The severity and onset of non-congenital manifestations correlate with the specific MYH9 mutation. Genotype–phenotype relationships also extend to platelet count, platelet size, and inclusion characteristics.

==== Management ====
Treatment is primarily supportive. In a phase 2 trial, the thrombopoietin receptor agonist eltrombopag significantly increased platelet counts in 11 of 12 patients. Early use of ACE inhibitors or angiotensin receptor blockers may slow progression of renal disease by reducing proteinuria. For patients with severe or profound deafness, cochlear implantation has been shown to be safe and effective.

=== Cancer ===

Evidence obtained in animals indicates that MYH9 acts as a tumor suppressor gene. Silencing of Myh9 in the epithelial cells in mice was associated with the development of squamous cell carcinoma (SCC) of the skin and the head and neck. In another mouse model, ablation of Myh9 in the tongue epithelium led to the development of tongue SCC. In mice predisposed to invasive lobular breast carcinoma (ILBC) because of E-cadherin ablation, the inactivation of Myh9 led to the development of tumors recapitulating the features of human ILBC. Some observations suggest that defective MYH9 expression is associated with oncogenesis and/or tumor progression in human SCC and ILBC, thus also supporting a role for MYH9 as a tumor suppressor in humans.
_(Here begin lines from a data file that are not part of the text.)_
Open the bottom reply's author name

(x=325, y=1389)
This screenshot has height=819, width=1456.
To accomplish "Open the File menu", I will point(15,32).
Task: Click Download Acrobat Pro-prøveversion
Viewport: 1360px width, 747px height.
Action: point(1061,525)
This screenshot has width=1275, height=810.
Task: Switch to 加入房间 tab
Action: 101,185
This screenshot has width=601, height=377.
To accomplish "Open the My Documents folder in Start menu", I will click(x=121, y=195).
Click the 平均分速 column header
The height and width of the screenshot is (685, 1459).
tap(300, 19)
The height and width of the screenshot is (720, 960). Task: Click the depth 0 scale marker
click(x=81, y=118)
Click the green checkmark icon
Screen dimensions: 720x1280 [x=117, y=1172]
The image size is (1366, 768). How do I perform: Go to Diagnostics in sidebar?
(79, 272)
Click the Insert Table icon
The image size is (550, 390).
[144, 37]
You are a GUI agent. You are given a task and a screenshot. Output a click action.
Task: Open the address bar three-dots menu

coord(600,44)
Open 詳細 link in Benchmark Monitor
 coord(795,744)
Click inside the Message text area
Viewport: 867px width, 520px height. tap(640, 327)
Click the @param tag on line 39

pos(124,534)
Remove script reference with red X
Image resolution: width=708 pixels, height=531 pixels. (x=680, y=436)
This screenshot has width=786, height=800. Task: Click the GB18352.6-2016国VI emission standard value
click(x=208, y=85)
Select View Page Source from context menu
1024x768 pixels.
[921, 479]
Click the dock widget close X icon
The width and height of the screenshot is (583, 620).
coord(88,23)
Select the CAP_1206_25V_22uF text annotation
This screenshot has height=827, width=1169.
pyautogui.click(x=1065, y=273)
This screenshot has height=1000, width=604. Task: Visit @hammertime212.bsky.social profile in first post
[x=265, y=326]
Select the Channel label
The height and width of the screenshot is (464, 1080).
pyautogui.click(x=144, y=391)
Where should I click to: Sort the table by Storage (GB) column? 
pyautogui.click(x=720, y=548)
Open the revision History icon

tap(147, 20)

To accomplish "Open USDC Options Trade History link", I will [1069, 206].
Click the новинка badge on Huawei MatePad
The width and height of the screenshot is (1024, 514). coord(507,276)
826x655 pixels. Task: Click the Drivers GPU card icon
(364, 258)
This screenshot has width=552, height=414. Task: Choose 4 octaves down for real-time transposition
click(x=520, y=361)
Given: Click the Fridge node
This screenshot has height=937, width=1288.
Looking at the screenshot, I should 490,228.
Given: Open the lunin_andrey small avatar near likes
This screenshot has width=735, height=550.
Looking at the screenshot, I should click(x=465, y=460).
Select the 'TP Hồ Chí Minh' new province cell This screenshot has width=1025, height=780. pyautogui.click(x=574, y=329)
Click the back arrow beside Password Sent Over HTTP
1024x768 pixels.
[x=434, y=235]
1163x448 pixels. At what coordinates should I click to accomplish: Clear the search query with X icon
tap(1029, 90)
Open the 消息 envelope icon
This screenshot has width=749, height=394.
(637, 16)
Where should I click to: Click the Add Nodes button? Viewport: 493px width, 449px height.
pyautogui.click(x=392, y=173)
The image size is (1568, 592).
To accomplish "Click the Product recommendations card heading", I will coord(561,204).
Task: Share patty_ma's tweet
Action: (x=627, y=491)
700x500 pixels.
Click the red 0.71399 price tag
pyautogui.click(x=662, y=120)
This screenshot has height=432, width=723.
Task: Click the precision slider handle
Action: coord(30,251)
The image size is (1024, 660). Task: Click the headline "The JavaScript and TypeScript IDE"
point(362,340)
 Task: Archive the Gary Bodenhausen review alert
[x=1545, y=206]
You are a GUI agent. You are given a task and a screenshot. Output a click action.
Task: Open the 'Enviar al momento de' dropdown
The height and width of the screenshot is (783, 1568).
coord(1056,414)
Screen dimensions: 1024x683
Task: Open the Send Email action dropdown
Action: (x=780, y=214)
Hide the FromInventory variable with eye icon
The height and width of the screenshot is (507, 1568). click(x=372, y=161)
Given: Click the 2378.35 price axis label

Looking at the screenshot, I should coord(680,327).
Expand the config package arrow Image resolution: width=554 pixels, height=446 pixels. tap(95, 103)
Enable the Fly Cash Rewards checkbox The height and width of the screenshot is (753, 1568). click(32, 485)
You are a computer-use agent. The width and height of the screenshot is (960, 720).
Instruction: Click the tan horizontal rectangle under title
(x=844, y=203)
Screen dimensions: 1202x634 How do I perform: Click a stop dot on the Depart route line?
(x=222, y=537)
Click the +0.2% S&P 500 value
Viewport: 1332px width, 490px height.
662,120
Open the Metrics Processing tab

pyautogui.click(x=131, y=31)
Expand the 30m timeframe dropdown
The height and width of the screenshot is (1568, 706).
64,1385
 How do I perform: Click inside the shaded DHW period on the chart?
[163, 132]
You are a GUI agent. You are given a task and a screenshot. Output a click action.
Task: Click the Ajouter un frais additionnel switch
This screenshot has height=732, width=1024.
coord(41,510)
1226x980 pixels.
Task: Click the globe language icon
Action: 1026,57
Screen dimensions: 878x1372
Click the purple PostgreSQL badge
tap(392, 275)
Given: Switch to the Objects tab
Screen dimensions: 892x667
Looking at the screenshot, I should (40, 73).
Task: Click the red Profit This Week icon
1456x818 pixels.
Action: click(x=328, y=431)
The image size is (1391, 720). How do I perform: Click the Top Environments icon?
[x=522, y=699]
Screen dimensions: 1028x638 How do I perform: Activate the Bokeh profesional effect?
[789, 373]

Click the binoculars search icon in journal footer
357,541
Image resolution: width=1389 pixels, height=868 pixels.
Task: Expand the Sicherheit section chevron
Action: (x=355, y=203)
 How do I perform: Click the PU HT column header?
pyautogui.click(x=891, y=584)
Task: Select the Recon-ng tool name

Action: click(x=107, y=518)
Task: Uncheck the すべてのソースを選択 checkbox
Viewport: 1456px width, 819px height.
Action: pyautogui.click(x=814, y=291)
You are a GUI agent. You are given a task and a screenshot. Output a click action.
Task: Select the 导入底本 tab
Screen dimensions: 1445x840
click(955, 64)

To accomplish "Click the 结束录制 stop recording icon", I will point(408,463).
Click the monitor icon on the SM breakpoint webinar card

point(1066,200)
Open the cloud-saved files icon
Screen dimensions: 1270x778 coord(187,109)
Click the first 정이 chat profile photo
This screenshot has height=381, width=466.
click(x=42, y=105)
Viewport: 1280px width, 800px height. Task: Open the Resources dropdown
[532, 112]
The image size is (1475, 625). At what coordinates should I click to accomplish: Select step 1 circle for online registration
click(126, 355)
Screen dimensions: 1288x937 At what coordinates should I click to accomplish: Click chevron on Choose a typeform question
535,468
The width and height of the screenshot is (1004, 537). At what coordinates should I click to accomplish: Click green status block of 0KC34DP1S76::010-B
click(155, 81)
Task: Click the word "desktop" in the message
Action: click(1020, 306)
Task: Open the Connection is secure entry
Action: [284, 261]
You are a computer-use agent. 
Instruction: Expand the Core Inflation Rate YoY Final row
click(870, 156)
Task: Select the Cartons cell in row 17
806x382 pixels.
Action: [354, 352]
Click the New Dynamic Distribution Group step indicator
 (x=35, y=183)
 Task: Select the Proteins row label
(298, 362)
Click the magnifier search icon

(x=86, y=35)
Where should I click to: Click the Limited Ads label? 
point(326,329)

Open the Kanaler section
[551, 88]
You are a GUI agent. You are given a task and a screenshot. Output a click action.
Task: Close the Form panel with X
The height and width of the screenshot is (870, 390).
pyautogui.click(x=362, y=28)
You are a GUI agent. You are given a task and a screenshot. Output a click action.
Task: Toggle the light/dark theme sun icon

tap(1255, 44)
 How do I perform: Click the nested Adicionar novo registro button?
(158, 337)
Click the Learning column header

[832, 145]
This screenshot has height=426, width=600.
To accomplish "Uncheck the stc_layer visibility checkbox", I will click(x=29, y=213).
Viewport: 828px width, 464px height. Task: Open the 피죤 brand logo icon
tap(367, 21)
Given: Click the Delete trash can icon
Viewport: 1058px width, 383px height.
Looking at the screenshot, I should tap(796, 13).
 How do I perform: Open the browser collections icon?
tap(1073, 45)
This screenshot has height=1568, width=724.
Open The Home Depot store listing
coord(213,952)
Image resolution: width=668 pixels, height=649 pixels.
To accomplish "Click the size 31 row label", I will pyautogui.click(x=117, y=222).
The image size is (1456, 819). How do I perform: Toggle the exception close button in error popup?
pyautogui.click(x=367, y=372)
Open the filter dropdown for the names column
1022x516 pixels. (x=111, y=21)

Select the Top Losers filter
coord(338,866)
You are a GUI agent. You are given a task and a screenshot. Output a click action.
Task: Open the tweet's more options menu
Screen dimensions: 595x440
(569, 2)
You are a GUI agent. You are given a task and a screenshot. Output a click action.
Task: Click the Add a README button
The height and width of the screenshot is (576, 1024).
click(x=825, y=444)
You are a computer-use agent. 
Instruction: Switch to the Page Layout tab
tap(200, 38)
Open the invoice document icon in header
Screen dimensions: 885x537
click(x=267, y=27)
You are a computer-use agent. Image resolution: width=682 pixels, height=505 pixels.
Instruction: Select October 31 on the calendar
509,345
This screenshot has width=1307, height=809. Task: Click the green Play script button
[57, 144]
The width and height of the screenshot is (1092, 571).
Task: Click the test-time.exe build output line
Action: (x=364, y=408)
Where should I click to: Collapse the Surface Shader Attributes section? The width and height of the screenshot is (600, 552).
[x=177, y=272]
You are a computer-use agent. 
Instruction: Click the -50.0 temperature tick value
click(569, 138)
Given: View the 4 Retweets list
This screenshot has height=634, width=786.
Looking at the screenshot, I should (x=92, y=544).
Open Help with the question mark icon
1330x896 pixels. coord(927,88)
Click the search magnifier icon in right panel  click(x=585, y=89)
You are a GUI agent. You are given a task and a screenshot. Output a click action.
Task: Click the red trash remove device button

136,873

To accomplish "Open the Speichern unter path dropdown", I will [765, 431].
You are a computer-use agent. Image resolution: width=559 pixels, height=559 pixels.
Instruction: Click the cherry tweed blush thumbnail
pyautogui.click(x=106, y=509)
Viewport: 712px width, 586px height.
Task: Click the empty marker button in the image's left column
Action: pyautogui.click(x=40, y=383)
=== Chronic kidney disease ===
Genetic variations in MYH9 may be involved in predisposition to chronic kidney disease (CKD). A haplotype of MYH9 (haplotype E1) was previously associated with the increased prevalence of glomerulosclerosis and non-diabetic end stage renal disease in African Americans and in Hispanic Americans. However, subsequent studies showed that this association is explained by strong linkage disequilibrium with two haplotypes (haplotypes G1 and G2) in the neighboring APOL1 gene. Nevertheless, some studies suggest an association of single-nucleotide polymorphisms in MYH9 with CKD that appears to be independent of the linkage with APOL1 G1 and G2.

=== Hearing loss ===
Inherited MYH9 mutations may be responsible for non-syndromic hearing loss.

== Interactions ==

MYH9 has been shown to interact with PRKCE.